In July 2017, Bellew admitted that a potential fight with widely regarded pound for pound number one fighter and unified light-heavyweight champion Andre Ward was of interest and the teams of the respective fighters were currently in negotiations. On 3 August, Hearn stated a rematch between Bellew and Haye was 'virtually dead', due to both fighters believing they are the A-side and have the right to demand ring walks, poster, changing rooms and split of purse. On 6 September, Hearn stated a deal could be made within seven days. According to trainer David Coldwell, both Haye and Bellew had held positive talks and looking more likely to agree to a fight, as long they stay on the same page and agree to the same terms. On 19 September, Haye agreed all the terms and tweeted Bellew to sign the contract. He said, "It's taken months of negotiating but teams have finally agreed all terms for Haye-Bellew 2. Will Bellew put pen to paper?" The fight was reported to take place on Sunday 17 December 2017. Promoter Eddie Hearn stated the fight was not a done deal, but he had hoped to confirm the fight within a week. Bellew replied the following day, tweeting, "I OBLIGE YOU @mrdavidhaye , happy? Now leave me alone with my family please. I'll see you soon enough!" The fight was officially confirmed on 29 September for the fight to take place at The O2 Arena in London. Bellew claimed the rematch wasn't personal any more, just business and hoping to dedicate a win to his late brother-in-law, who had died in August. Haye stated that Bellew wouldn't win the lottery twice. Like the first fight, it was scheduled to be shown live on Sky Box Office.
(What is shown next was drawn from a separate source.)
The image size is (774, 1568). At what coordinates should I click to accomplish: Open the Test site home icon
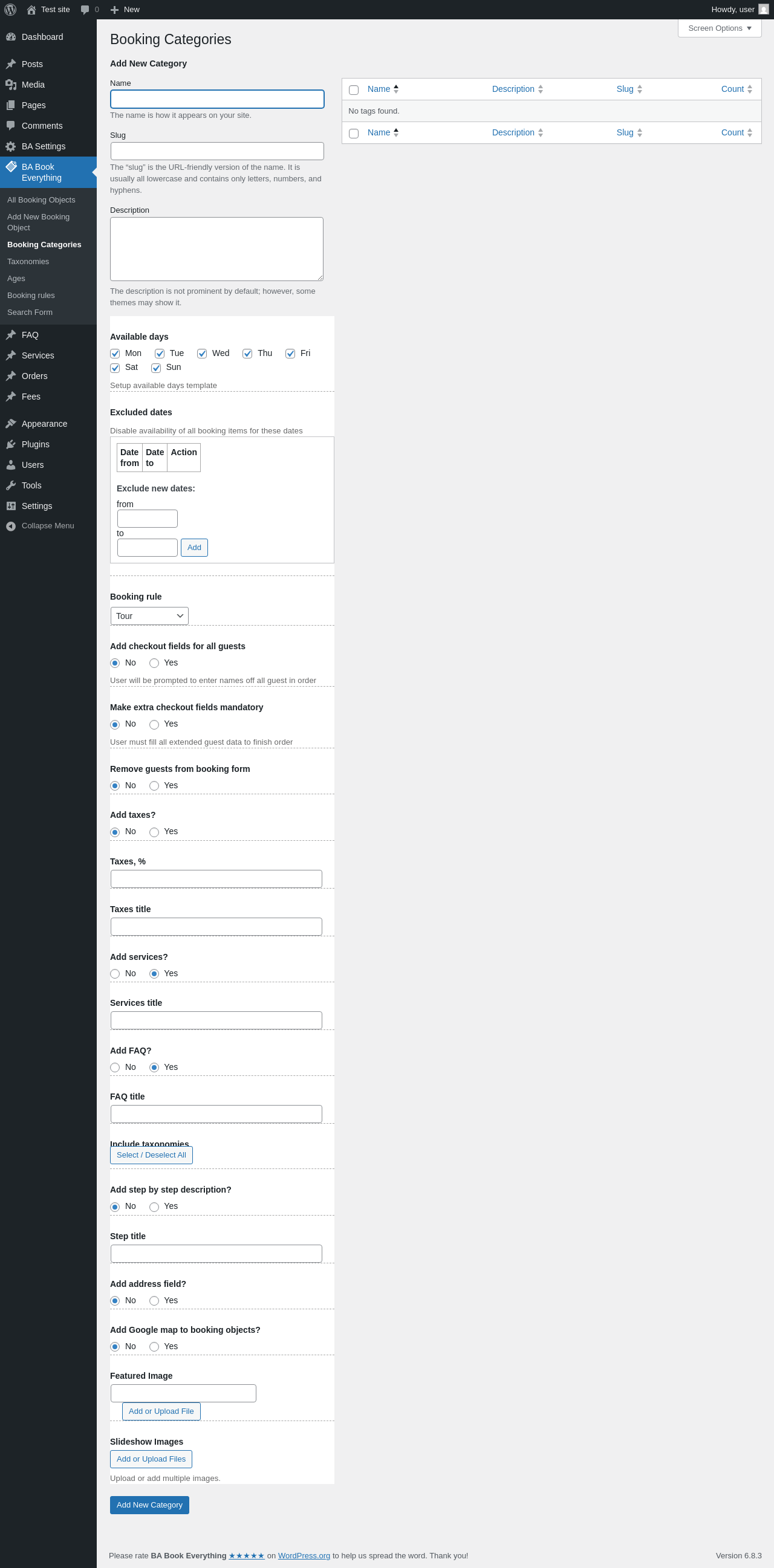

On 20 November, it was reported that Haye had injured his arm and forced to pull out of the fight. In a statement, Haye said, "I am devastated to announce my much-anticipated rematch against Tony Bellew has been postponed until 24 March or 5 May, subject to scheduling. It was believed that the injury occurred during a stair conditioning session." Bellew was said to be disappointed with Haye's announcement, but stated he may take an interim bout. Hours after the cancellation was confirmed, Tyson Fury released a video on social media calling out Bellew. In the video, he said, "I'll be ready, willing and waiting to fight Tony Bellew, May 5, O2 Arena, London." Dillian Whyte tweeted Hearn about taking Haye's place and then called Bellew a coward for declining the fight. Speaking about a potential Fury fight, trainer Dave Coldwell said, "That's not a fight I would entertain whatsoever. Fury is big, long and very, very clever in that ring. There's no way that I'd be interested in that fight." Fury himself denigrated Bellew and his corner stating that: "They are not good enough to tie my shoelaces. They're not good enough to hold my jock strap." The fight was rescheduled for 5 May 2018. Haye weighed 220.2 lbs, 4 lbs lighter than the first fight. Bellew also came in lighter 210.4 lbs.

Bellew knocked Haye down three times, eventually winning the fight via TKO in round five. Haye started the opening two rounds using his jab, leaving a mark around Bellew's right eye. As round three began, both boxers started getting closer and unloading power shots. As Haye started to step backwards around the ring, Bellew landed clean, dropping Haye. At this point it appeared Haye may have injured his ankle, with the Sky Sports commentary team mentioning this, as well as the post-fight interviewer. Haye later denied he was injured. Bellew then dropped Haye again with a hard combination. Bellew came out cautiously in round four, still wary of Haye's power. In round five, both traded punches, but it was a left hook from Bellew that dropped Haye a third time. Haye managed to beat the count again, not long before Bellew started unloading a barrage of punches. With Haye against the ropes, referee Howard Foster stepped in at 2 minutes 14 seconds, giving Bellew his second stoppage win over Haye. Immediately after the fight Haye congratulated Bellew on the win. Bellew went on to dedicate the win to Ashley, his brother-in-law, who had died in August 2017. He also mentioned Andre Ward, who his team had brief negotiations with in 2017. Haye stated he would review the tapes and see what went wrong. According to CompuBox stats, Haye landed 42 of 189 punches thrown (22%), only 6 being power punches and Bellew landed 70 of his 219 thrown (32%), with 34 being power punches. Both boxers earned a minimum purse of £2.5 million for the fight, which would increase based on TV revenue and PPV shares.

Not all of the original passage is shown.